## What the task asks
Return, word for word, the part of the records that starts with the line containing "This screenshot has width=1026, height=770." and runs through the end of the records, both ends included. Leave the pictures out of your answer.

## Data rows

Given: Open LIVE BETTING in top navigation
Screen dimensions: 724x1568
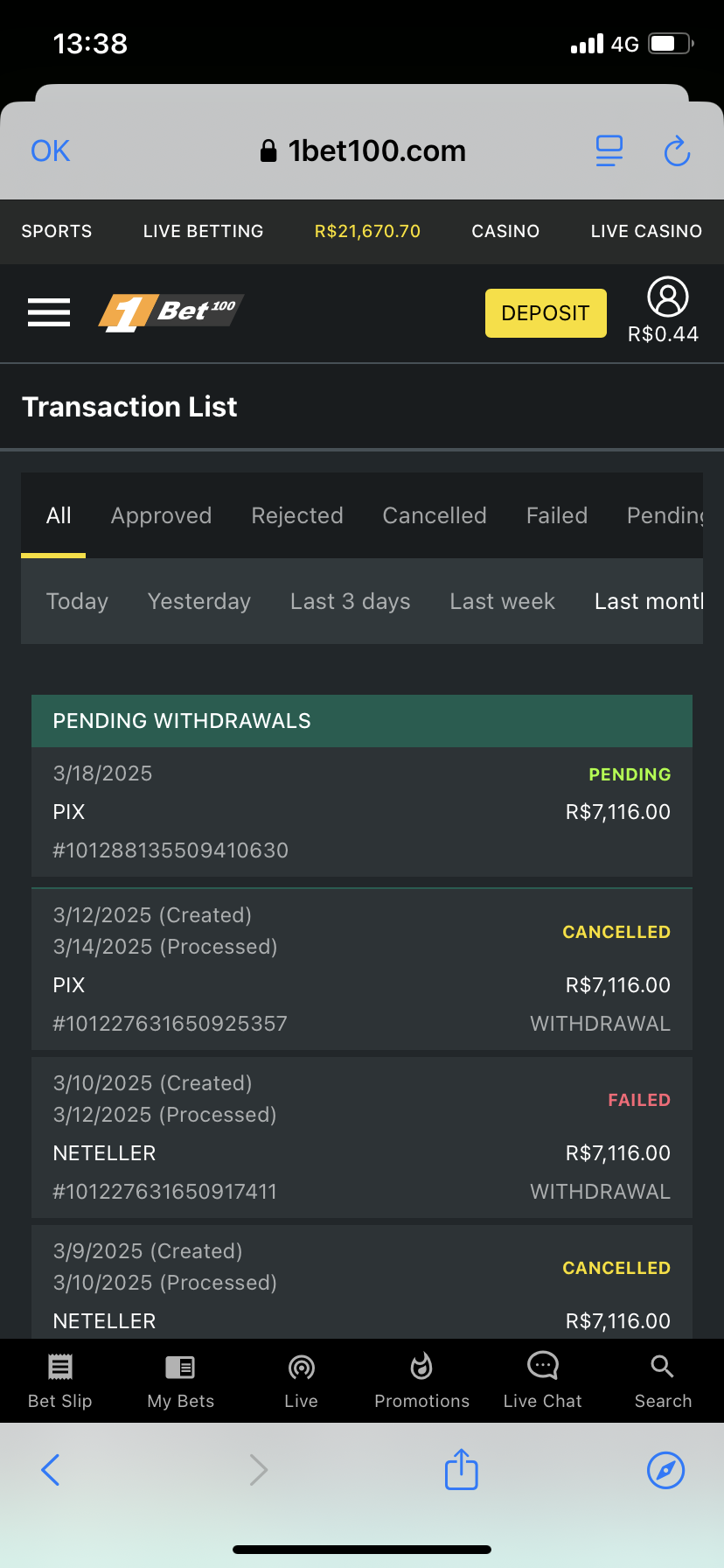Looking at the screenshot, I should click(x=203, y=231).
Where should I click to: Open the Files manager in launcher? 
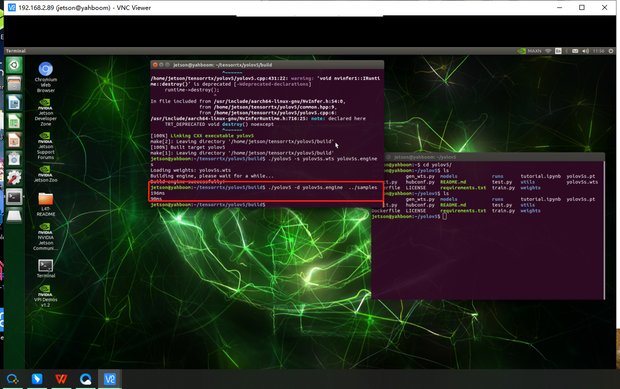tap(14, 84)
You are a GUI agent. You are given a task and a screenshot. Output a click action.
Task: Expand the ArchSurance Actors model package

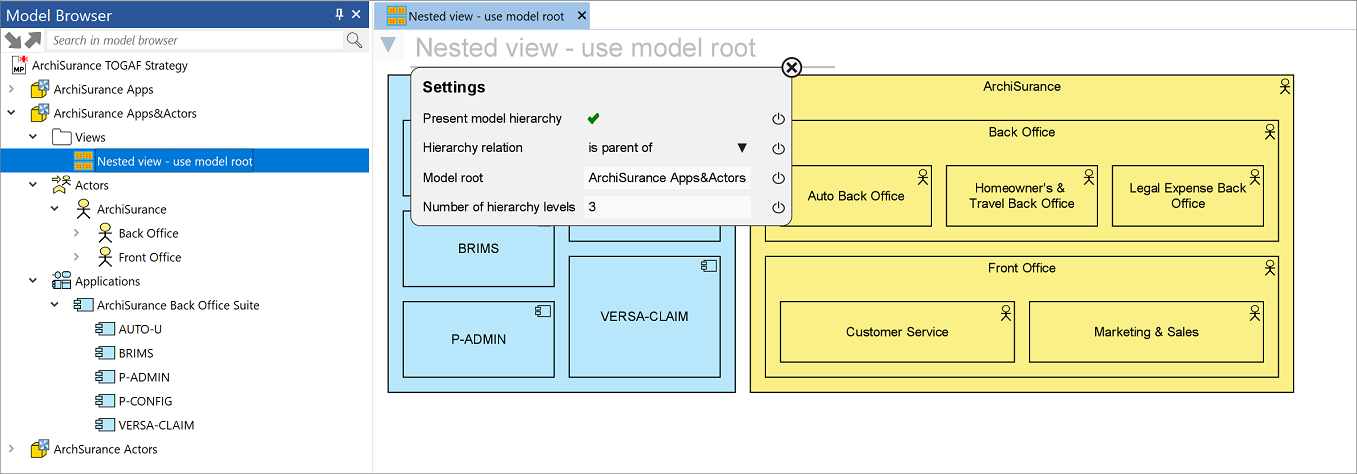click(12, 449)
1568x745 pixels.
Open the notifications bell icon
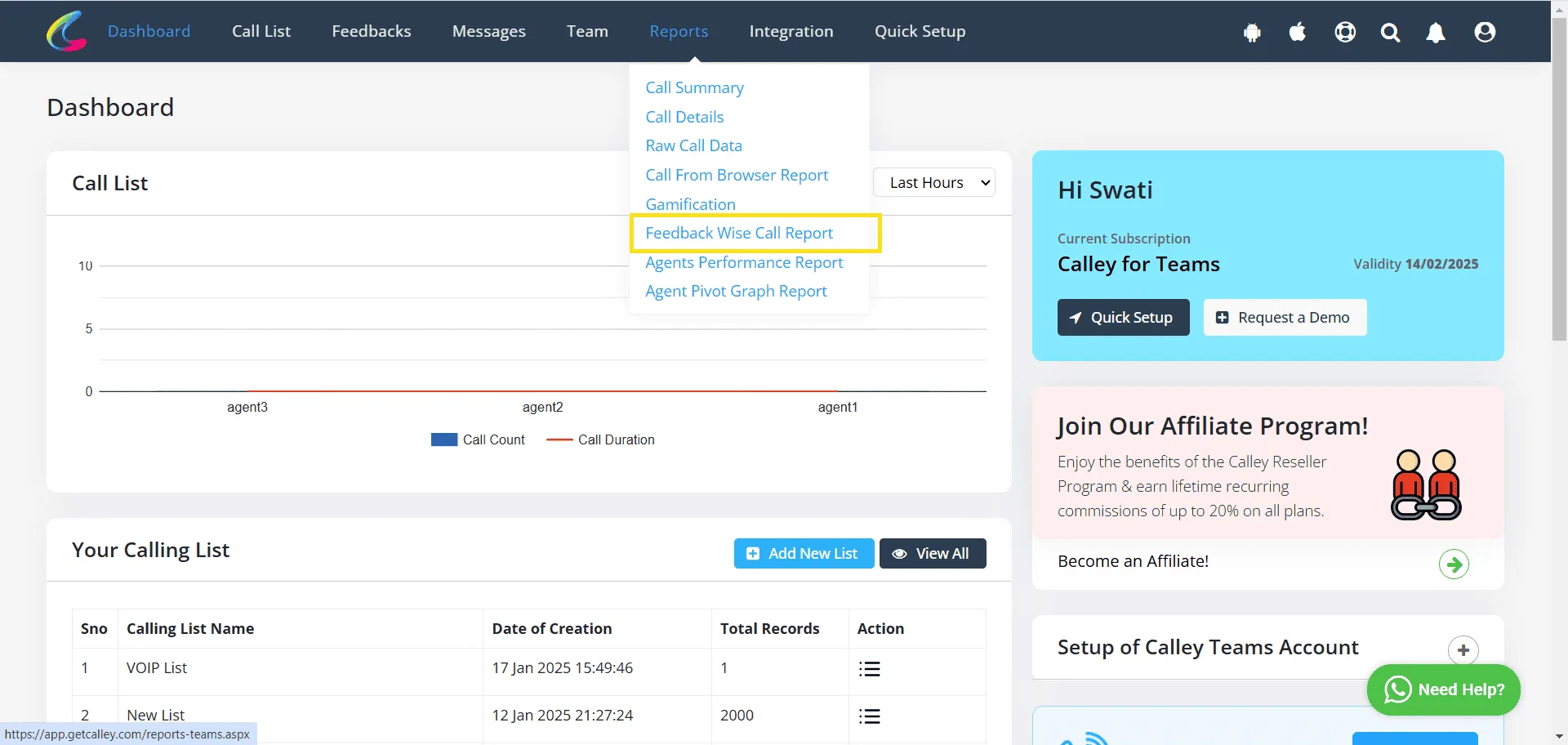[x=1436, y=33]
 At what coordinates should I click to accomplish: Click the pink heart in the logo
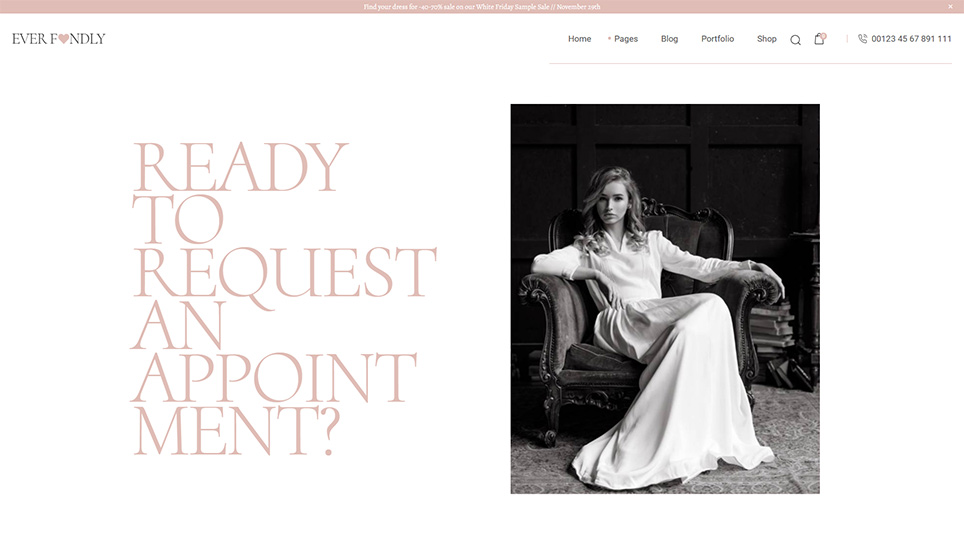pyautogui.click(x=62, y=39)
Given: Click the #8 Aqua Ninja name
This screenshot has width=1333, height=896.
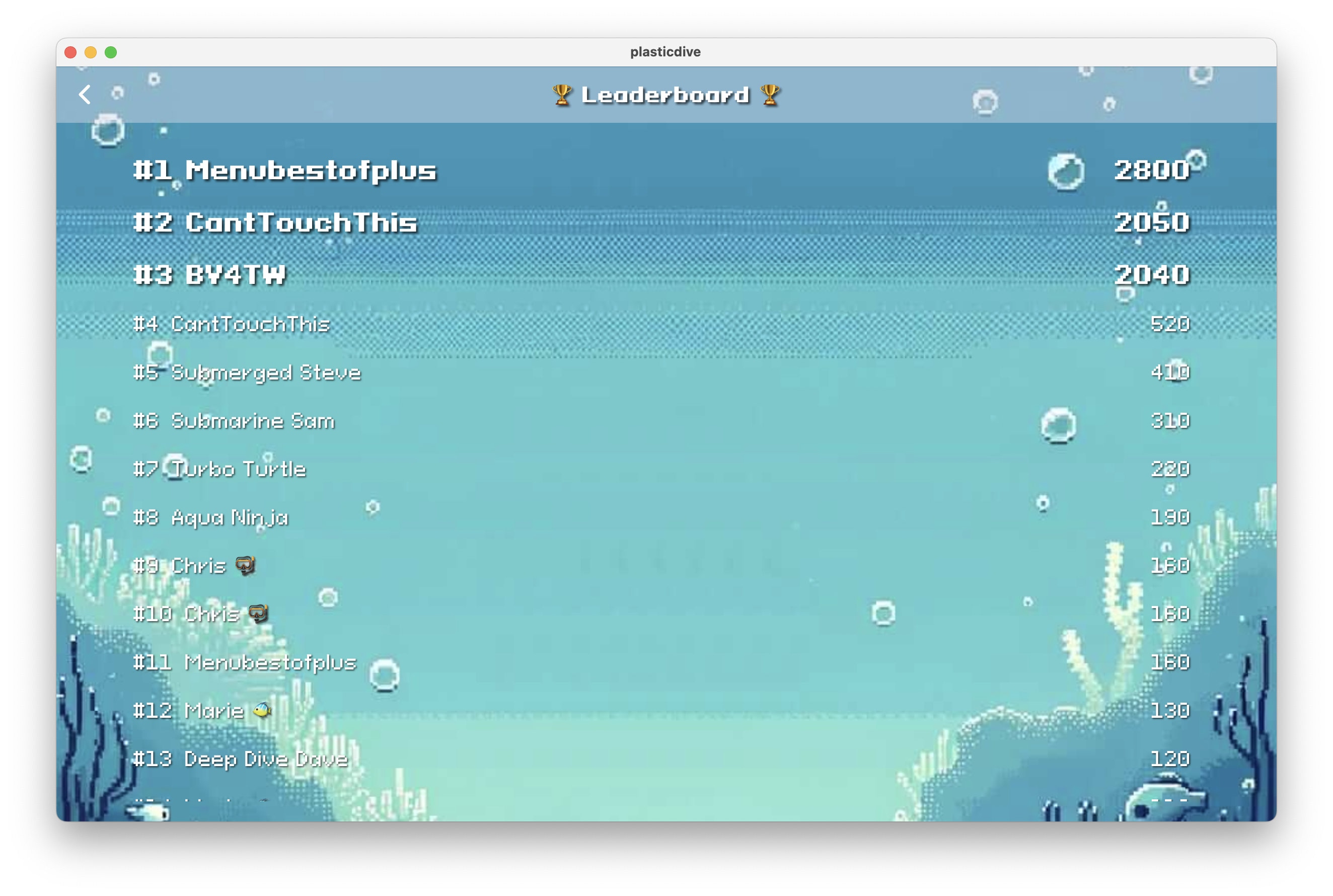Looking at the screenshot, I should tap(229, 517).
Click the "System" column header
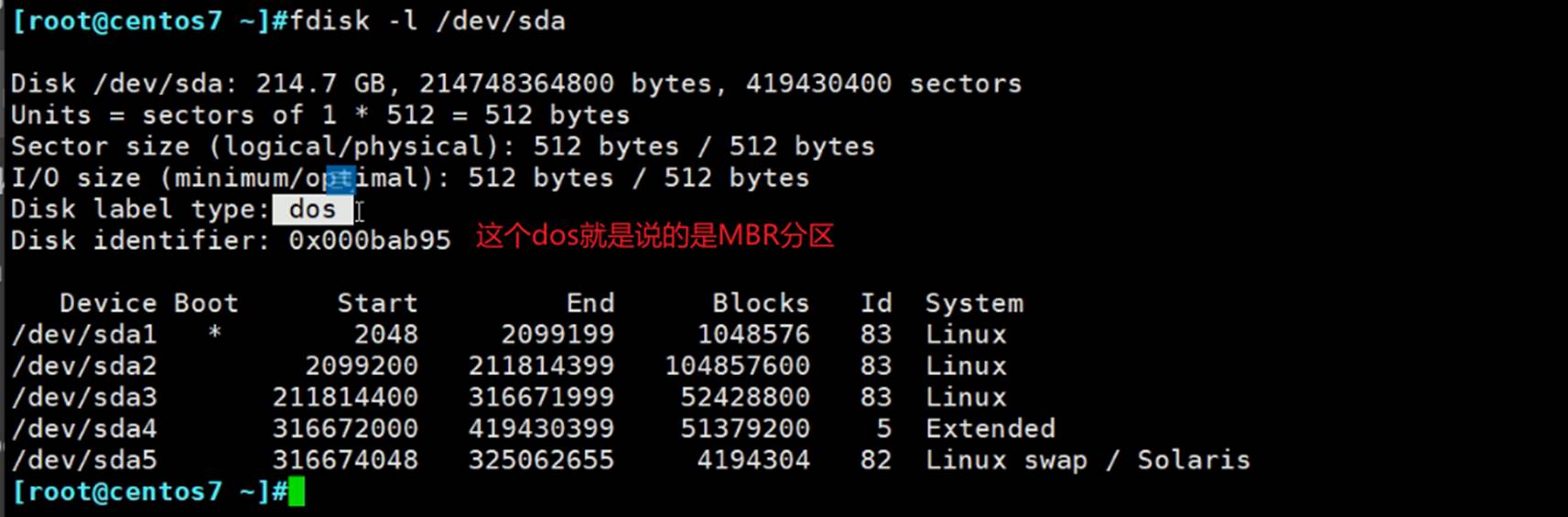 pyautogui.click(x=974, y=303)
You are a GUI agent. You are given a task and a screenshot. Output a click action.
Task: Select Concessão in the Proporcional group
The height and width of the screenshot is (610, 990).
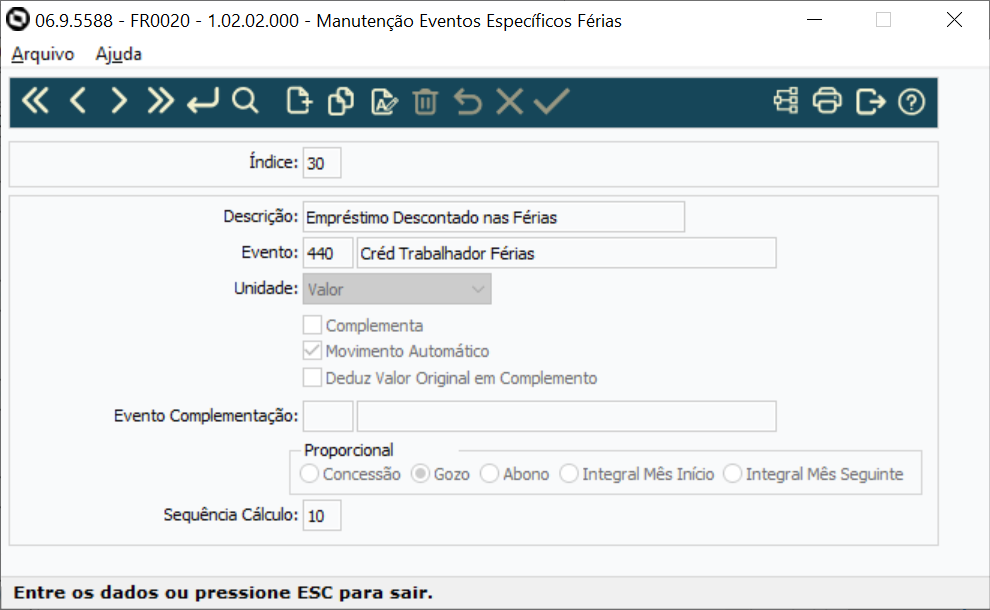pos(310,473)
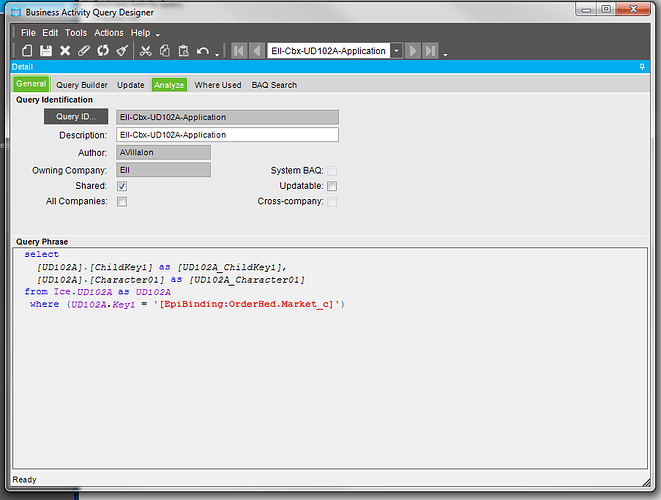
Task: Switch to the Query Builder tab
Action: pos(82,85)
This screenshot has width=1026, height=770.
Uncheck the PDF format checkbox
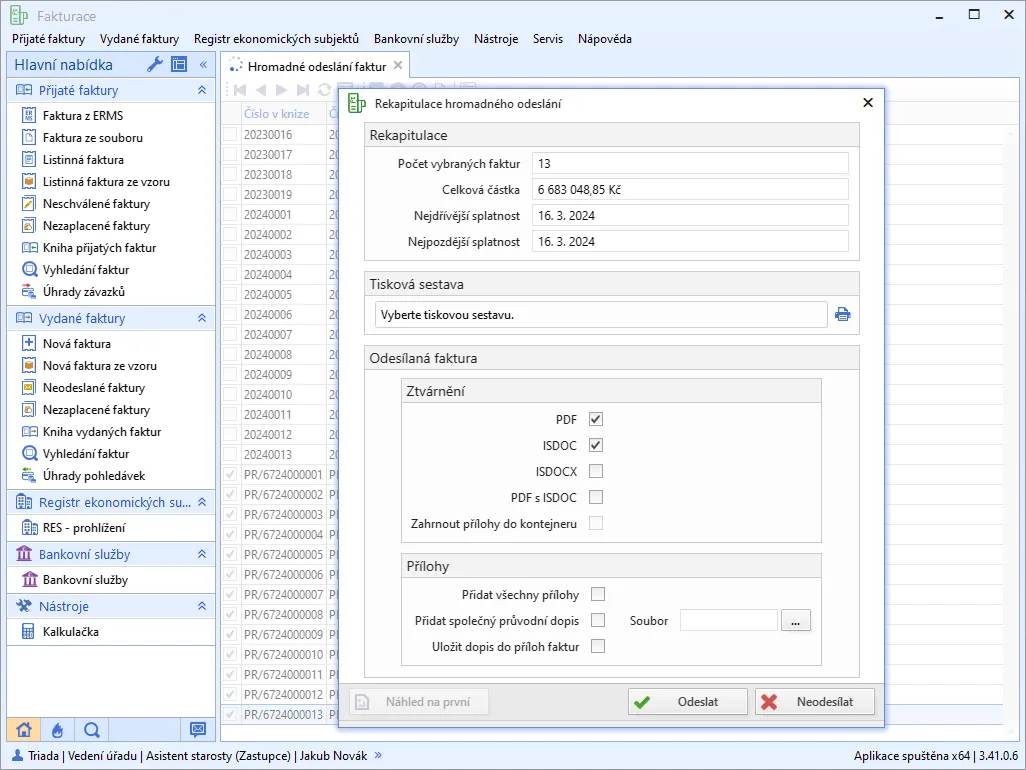point(596,420)
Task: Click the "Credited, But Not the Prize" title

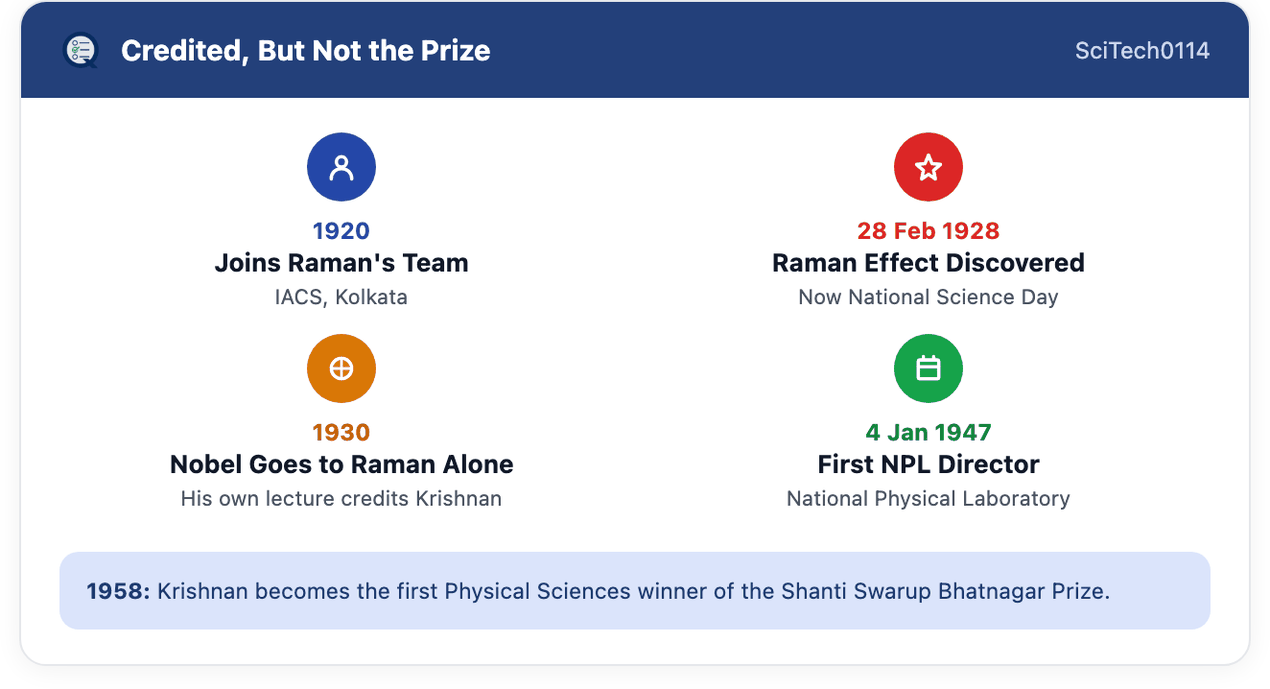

## Result below
This screenshot has width=1026, height=770.
Uncheck the PDF format checkbox
point(596,420)
Task: Click the "Credited, But Not the Prize" title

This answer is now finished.